La Cour de cassation se réfère en outre expressément à la lettre de l’article 757-3 du Code civil, qui n’opère aucune distinction selon que les biens reçus par le défunt l’ont été ou non à charge de soulte. Ubi lex non distinguit, nec nos distinguere debemus. La loi ne distinguant pas selon que les biens ont été obtenus avec ou sans contrepartie dans la succession des ascendants pour admettre le droit de retour légal, il n’y a pas lieu d’exclure à ce titre les collatéraux privilégiés.

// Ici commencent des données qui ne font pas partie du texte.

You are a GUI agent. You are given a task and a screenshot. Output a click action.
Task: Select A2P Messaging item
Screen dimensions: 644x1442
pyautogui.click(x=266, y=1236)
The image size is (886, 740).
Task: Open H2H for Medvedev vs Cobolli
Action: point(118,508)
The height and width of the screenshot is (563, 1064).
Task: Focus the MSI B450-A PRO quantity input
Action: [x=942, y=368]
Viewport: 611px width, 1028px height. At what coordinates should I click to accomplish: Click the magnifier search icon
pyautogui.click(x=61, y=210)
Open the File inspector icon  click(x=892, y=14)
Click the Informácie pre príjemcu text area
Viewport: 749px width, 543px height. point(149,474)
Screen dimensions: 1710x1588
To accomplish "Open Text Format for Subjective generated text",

La solution est également conforme à l’esprit de l’article 757-3 du Code civil, qui atténue la préférence successorale accordée au conjoint survivant en maintenant des droits aux collatéraux privilégiés sur les biens d’origine familiale. L’interprétation qu’en retient la Cour de cassation s’inscrit parfaitement dans cette optique en élargissant l’assiette de leur droit de retour légal. Elle présente en outre l’avantage de simplifier considérablement la dévolution successorale en évitant de distinguer la quote-part reçue sans contrepartie par succession, à laquelle aurait pu être limité le droit de retour légal, de celle obtenue moyennant paiement d’une soulte, qui aurait pu être dévolue au seul conjoint survivant.

Toutefois, il n’est pas certain que la solution retenue permette de conserver les biens litigieux dans le lignage car le droit de retour des collatéraux privilégiés, ne portant que sur la moitié des biens d’origine familiale, est source d’indivision avec le conjoint survivant et de partage. Néanmoins, le conflit ne portait pas en l’espèce sur ces effets souvent critiqués11 ; il concernait les conséquences de la restitution en l’état des biens aux collatéraux privilégiés et les éventuelles indemnités à la succession qu’il aurait été possible de leur réclamer.

II – Absence d’indemnisation de la succession par les collatéraux privilégiés bénéficiaires du droit de retour légal

Le droit de retour légal des collatéraux privilégiés ne peut porter que sur des biens qui se retrouvent en nature dans la succession du défunt ; mais l’absence de précision dans la loi sur cette exigence est source d’incertitudes12.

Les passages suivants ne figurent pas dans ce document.